Dear Elliot (RIP)

Dear Elliot,

I know you already know this, but I think about you every second of everyday. I think about your Mom, Dad, Brothers, and Sister. I think about the people you loved. I think about the boys. I think about your giant smile and your loud voice. Your incredibly big hug that made anyone feel small.

I remember the last day we spent together. I remember how you had to take a bus from New York City to visit Parth and I in Washington, D.C. even though you would only be able to stay for less than 48 hours. I had just started my trip across the country and we weren’t sure when we would see each other again. You surprised us at the last moment and got on that bus to DC. That last morning we spent together I took this picture of you. We had a perfect day.
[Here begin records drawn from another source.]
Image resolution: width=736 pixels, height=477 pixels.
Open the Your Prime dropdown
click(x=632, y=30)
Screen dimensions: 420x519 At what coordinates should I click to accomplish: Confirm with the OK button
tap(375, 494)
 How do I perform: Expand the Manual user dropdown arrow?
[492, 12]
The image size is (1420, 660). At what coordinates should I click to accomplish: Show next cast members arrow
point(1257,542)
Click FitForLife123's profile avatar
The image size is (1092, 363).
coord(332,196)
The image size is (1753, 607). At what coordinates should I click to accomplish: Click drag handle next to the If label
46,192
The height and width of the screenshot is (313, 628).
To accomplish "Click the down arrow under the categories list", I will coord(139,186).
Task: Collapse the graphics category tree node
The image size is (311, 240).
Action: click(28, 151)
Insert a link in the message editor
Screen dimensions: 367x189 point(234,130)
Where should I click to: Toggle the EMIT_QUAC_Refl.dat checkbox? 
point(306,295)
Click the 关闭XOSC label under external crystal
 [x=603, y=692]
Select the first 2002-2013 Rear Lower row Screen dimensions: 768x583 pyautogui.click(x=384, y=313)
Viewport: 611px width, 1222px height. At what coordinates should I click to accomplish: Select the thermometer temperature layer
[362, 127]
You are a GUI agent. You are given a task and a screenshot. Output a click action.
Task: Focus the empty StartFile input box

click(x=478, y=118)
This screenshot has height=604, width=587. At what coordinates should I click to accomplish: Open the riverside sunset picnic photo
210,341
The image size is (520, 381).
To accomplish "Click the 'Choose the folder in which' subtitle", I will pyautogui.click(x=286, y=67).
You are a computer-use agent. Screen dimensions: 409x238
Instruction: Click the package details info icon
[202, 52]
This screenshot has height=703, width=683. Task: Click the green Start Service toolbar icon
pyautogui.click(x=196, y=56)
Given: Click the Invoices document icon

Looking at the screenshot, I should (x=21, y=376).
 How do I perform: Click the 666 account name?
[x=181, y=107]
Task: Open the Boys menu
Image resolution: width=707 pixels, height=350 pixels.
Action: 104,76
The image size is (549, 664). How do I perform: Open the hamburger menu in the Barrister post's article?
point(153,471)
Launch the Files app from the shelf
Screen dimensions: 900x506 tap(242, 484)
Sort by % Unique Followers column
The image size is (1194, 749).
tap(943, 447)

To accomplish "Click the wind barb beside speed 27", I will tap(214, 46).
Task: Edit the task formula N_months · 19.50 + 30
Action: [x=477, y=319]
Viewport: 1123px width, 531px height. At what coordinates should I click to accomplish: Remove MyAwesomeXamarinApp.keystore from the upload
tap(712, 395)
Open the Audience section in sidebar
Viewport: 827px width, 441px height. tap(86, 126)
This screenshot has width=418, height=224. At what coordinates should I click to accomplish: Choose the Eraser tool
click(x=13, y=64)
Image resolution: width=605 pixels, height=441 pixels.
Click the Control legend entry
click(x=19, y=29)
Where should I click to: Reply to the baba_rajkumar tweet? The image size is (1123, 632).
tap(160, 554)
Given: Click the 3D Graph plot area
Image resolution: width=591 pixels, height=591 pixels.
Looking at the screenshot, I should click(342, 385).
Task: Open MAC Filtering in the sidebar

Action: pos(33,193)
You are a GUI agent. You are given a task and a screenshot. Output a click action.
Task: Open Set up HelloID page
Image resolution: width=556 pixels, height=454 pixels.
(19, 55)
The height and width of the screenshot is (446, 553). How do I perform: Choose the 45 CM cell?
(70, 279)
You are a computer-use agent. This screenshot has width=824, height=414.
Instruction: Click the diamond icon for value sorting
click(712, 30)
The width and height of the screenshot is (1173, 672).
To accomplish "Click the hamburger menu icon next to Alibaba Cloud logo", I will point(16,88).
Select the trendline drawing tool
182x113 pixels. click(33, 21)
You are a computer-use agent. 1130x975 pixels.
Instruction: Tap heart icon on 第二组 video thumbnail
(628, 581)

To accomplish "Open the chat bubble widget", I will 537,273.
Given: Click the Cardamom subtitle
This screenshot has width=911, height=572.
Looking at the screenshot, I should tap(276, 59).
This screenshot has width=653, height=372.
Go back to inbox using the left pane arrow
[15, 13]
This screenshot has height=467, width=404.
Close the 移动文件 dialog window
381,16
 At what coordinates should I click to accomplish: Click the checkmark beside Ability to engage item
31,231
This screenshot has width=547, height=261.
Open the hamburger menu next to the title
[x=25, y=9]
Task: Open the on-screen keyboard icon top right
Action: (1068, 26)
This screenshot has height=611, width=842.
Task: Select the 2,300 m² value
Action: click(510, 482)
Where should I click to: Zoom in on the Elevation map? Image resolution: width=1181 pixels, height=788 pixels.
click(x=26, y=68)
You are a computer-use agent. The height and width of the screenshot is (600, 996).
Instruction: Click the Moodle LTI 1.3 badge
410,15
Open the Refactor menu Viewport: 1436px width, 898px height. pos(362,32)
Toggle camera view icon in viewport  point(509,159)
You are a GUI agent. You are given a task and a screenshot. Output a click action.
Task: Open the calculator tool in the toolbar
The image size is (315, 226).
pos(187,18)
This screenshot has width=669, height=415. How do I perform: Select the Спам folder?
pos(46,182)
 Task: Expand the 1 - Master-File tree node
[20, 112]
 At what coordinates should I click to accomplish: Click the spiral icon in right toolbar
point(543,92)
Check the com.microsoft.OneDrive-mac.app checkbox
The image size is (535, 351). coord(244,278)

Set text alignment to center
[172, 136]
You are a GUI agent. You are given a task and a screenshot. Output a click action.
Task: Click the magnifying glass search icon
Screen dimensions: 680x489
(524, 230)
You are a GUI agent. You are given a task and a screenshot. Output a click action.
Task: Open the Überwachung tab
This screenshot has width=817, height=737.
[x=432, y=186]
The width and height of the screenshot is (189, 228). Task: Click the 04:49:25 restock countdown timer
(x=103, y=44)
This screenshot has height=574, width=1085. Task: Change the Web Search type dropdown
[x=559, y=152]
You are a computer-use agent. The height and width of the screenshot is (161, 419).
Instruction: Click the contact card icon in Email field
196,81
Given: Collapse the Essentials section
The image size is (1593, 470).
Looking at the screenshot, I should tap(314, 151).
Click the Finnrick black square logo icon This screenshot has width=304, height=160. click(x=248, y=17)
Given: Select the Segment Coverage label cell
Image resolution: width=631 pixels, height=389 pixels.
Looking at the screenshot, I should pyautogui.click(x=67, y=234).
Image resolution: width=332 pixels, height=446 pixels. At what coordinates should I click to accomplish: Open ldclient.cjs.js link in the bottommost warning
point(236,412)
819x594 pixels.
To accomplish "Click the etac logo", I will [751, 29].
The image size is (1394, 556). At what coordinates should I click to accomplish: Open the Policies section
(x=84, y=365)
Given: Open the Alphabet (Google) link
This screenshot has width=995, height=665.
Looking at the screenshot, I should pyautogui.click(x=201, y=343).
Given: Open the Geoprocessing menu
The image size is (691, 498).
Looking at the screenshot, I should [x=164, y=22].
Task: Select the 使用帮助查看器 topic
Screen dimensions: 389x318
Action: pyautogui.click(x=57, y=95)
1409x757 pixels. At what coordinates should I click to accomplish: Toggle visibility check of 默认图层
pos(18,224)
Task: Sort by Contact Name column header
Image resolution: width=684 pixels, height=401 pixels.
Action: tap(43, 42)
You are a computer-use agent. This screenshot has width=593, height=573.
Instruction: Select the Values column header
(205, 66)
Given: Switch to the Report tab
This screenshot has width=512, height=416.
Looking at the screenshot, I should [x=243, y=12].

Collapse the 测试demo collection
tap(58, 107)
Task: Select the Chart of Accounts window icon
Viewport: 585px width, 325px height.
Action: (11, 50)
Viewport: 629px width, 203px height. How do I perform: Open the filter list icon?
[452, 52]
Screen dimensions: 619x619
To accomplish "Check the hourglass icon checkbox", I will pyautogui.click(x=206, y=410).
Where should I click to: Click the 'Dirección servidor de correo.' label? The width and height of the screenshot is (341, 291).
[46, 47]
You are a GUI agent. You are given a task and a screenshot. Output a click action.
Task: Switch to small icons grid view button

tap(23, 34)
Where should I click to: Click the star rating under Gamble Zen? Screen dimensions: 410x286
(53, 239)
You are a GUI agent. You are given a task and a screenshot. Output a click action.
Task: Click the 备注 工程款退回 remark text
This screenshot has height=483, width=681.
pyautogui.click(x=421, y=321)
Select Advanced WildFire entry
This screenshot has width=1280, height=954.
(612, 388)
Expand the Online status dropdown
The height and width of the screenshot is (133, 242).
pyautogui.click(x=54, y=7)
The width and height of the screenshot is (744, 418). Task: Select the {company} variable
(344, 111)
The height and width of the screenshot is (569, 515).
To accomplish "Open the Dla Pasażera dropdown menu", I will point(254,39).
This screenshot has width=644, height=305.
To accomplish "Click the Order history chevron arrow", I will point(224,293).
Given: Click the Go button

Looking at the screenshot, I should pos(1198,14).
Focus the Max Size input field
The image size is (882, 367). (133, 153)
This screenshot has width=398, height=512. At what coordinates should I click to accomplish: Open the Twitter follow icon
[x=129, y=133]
I look back on photos from our childhood. E, we had it better than anyone. We did it all. I can say with confidence that no kids had it better than the Monterey Blvd. Boys. You and your brothers, including the Waterbury/Waterman/Perozzi/Tridas/Liebel bros, were the brothers I never had. Without you, I never would have met my brothers. You always made sure I was included, protected, and safe. You were the glue that kept us all together. You did this all even though I was still 6 inches taller than you. Do you remember catching our first redfish in the Me Too, playing manhunt barefoot, swimming in bayou, sneaking into Ryan’s room to look at his car magazines, Tiny, Sheba, playing in a screamo band with JJ, making up new games with Ryan and lil C, and so many more? I do, everyday.

I remember when we had to go to different high schools. We grew apart in the beginning. That freshmen year I struggled. I didn’t have my best friend. I was in a bad place. But true to your nature, you came to my rescue without saying a word. You introduced me to a group of guys I now call my bestfriends. “Do you know my boyyyyyyyyyyys?!” is something you started saying recently. You brought together a group of guys that would have never been friends without your leadership and compassion. This was your plan. You gave us all the friends we needed to get through the hard times and to be there for eachother during the best times. Do you remember Holecek the DD, the BPK, Key West, Amelia Island, falling in love with girls, pregaming at Parth’s, the Spring Classic, vinoy gym, Elliot vs. Goliath, running out of SPH to my car when SPC had half days, late night taco bell, and so many more? I do, everyday.

College. Again we went separate ways. Those nerds in Gainesville missed out. We stayed close my freshman year, but many miles were between us. You and only you will know what happened that year. You saved me again. I transferred up to Tallahassee the next year. We were all together again. You worked harder than anyone those 4 years. You kept me and everyone around you focused. I wish I could tell everyone the stories and memories, but some things are best kept between you, I, and the people we experienced them with. Do you remember the #204, tailgates in the courtyard, puppy Mason, FSU games, Zebra Refs*, Georgia runs, the BMW, the fryer, cory-a-palooza, and so many more? I do, everyday.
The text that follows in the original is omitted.